I have never shot a cowboy match before but my understanding is that you shoot nine or 10 rounds from the rifle?
This leads me to my question I quite like Rossi 92's!!! I own a couple of ranch hands and I have done extensive work on them and they shoot very well, now of course I can't use the ranchhand for cowboy action shooting but I would like to have a Rossi 92 rifle in my cowboy arsenal.
Which barrel length should I get ?
I like the idea of a 16 inch barrel but that would limit me to 8 rounds of 357 magnum in the tube. I would probably get a 20 inch barrel that will hold 10 rounds in the tube or maybe even a 24 inch barrel. What do you think? I know according to the cowboy action rules you're allowed a 16 inch barrel,do many guys go with a 16 inch barrel? And shoot 38 special?
What is the going rate these days for a Rossi 92 in 357 magnum 38 special with a 20 inch barrel? I know prices have gone up lately I wish I bought this rifle a couple of years ago but they can be somewhat hard to find.
Last question, I will install a marbles tang site where is the best place to buy one? Is Brownells our best option?
Thanks for looking please let me know what you think,
wcmd
 
You already have much better Cowboy rifle in the Marlin. (92's are a fun gun in their place but for a cowboy gun they are almost bottom of the barrel). It's not a question of "If it will stove pipe or eject a live round at a critical point in a stage" but "when it will happen and how many times". That might not seem important when you start out in the sport but believe me, at some point they will frustrate you to no end.
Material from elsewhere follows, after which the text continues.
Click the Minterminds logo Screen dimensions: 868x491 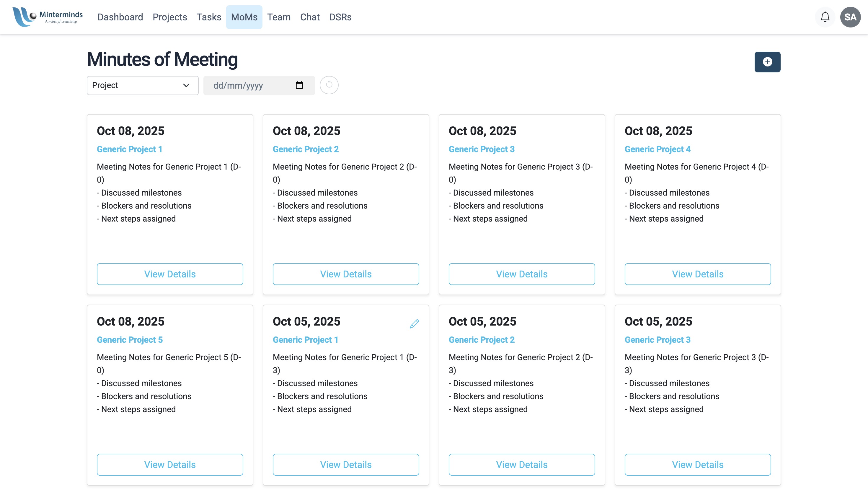point(48,17)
The Marlin is second only to the 73 Win's in the cowboy world ( a very close second if slicked and tuned properly) I might add.
 
I had a 24" octagon barreled Rossi 92 in 357 but I sold it to my Uncle to get him into the sport. As much as I liked that rifle, I have to admit, that 24" piece of octagonal metal with a .357 hole in it was pretty front heavy and the extra mass out front theoretically could cause overswing while sweeping a series of targets.
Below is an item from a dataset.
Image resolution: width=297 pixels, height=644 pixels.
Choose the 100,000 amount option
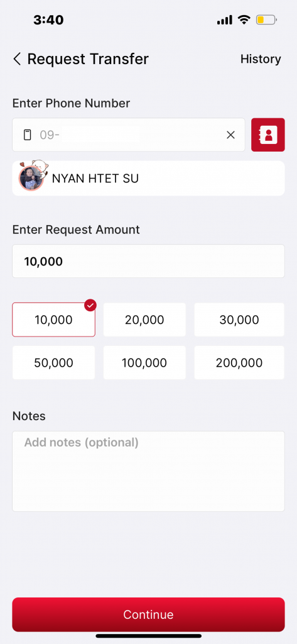[144, 363]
It's up to you, if you want to shoot a 24" rifle and don't care if it might cost you a second or two on a stage then get the 24". If you want to compete and push yourself and aim for the top then I'd say stack the odds and get a 20" round barrel and slick it up. Of course most people will argue that the 73 is a far slicker action but we all know they're around twice the price.

Lots to think about.
 
I had a Rossi 92 that I slicked up with a Steves Gunz kit I bought while in Texas.
It was definitely a smooth operating 44 Mag.

I then purchased a Remlin 1894 in 44 Mag up here in Canada from a guy who was less than inpressed with the gun because of rough cycling.
The w/m fit was fine as was the checkering and wood finish and there were no gross defects like missing rifling or canted sights.

Upon stripping the gun I found the internals were as rough with burrs as a porcupines back.
I spent a full afternoon stoning and polishing each part making sure not to become overzealous with metal removal.
I just removed the obvious burrs and polished the parts smooth.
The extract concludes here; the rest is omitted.